Faapo’s interview with Radio Australia, whilst highlighting a passionate protection of Samoan interests, also reveals underlying racial tensions. Faapo does repeatedly highlight the nationality ‘Chinese’. At one point, he claimed: “It is our duty to ensure that these people are genuine… to ensure that these Chinese are good people.” Regardless of whether it is one Chinese firm or many, such speech is not likely to be conducive to positive race relations between the two countries.
The issue of Chinese investment appears to have divided the prominent political figures in Samoa somewhat. In total contrast to Faapo’s fighting talk are the actions of Samoa’s current Prime Minister, Tuilaepa Sa’ilele. The PM kept a visit by the Beijing Zhao Yi Li Investment Management Company secret. However, Sa’ilele has defended his actions and also referred to the Chinese firm as ‘stupid’.
“I kept this from the media because I know that once the media hears about this, then they are full of smart people who will go and waste time asking stupid questions to stupid companies like this,” PM Sa’ilele told reporters.
The Samoan government will not be entertaining any such demands as those made by the Beijing Zhao Yi LI Investment Company, revealed PM Sa’ilele, when speaking to New Zealand’s Radio Samoa.

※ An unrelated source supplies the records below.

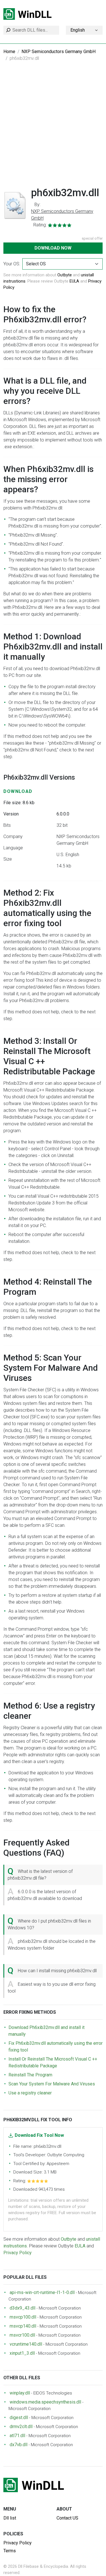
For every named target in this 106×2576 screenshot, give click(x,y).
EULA (74, 281)
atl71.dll (17, 2435)
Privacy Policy (17, 2252)
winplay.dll (20, 2393)
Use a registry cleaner (30, 2093)
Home (9, 51)
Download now (53, 248)
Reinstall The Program (30, 2075)
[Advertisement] (53, 127)
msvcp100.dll (23, 2317)
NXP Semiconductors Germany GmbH (58, 51)
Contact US (67, 2518)
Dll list (9, 2518)
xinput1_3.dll (22, 2353)
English (77, 30)
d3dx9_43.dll (22, 2308)
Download (18, 791)
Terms (9, 2550)
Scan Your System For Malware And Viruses (51, 2084)
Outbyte (64, 274)
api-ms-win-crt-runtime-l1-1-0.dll (42, 2292)
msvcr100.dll (22, 2335)
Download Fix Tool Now (39, 2135)
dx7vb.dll (18, 2444)
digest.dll (19, 2417)
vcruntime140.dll (26, 2344)
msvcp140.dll (23, 2326)
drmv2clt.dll (21, 2426)
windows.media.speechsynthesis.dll (45, 2402)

This incident is only the latest attempt to invest in Samoa’s potential for tourism. In early 2013 a Chinese group were granted 202 hectares of land near Apia to build a hotel and golf course. However, these plans have since been delayed due to internal issues within the Chinese firm.
So why has this interest in Samoa been subject to deals falling through or ‘ridiculous’ demands? It is worth pointing out that, with a population of only 180,000, any serious or attractive investment in Samoa may seem somewhat unlikely. Instead it would appear that in order to make such ventures profitable, high demands would be put forward to Samoa.
Interestingly, of Samoa’s 180,000 residents, 30,000 are of mixed Samoan and Chinese descent. There are also many Chinese nationals currently residing in Samoa. Chinese settlement in Samoa dates back to the 1870s and was fostered by trading arrangements during this period. However, the relationship between Samoa and Chinese authorities has encountered many tensions over history.
In 1880, Samoa’s paramount chief, Malietoa Laupepa, banned Chinese settlers. This ban was lifted 19 years later when German rulers wanted to ship in Chinese labourers. Most labourers were men, who often took Samoan wives until a ban came in place in 1931 that made it illegal for Chinese men and Samoan women to have any interaction.
Looking back over the history of Samoan and Chinese relations also reveals the support Samoa has received from China. In 1994, the construction of the Samoan government office in Apia received funding from China and, more recently, several other government constructions have been built using funds from China.
China has helped Samoa and shares a long, complicated history with the island. Yet the economic imbalance between the two countries means modern-day interactions could lead to Samoa being exploited, depending on how Samoan leaders choose to respond. The underlying racial tensions implied by Faapo’s speech must be quite difficult for the many Chinese nationals living in Samoa, as well as for the many Samoans who are of Chinese descent, to hear.
A very telling summary of the current feelings towards the Chinese in Samoa was revealed when, in 2005, the deputy leader of the Samoan Democratic United Party, Aeau Peniamina said “there are too many Chinese in the country.” The current Minister of Tourism at that time, Joe Keil is of part-Chinese descent. He swiftly rebutted Peniamina’s comment.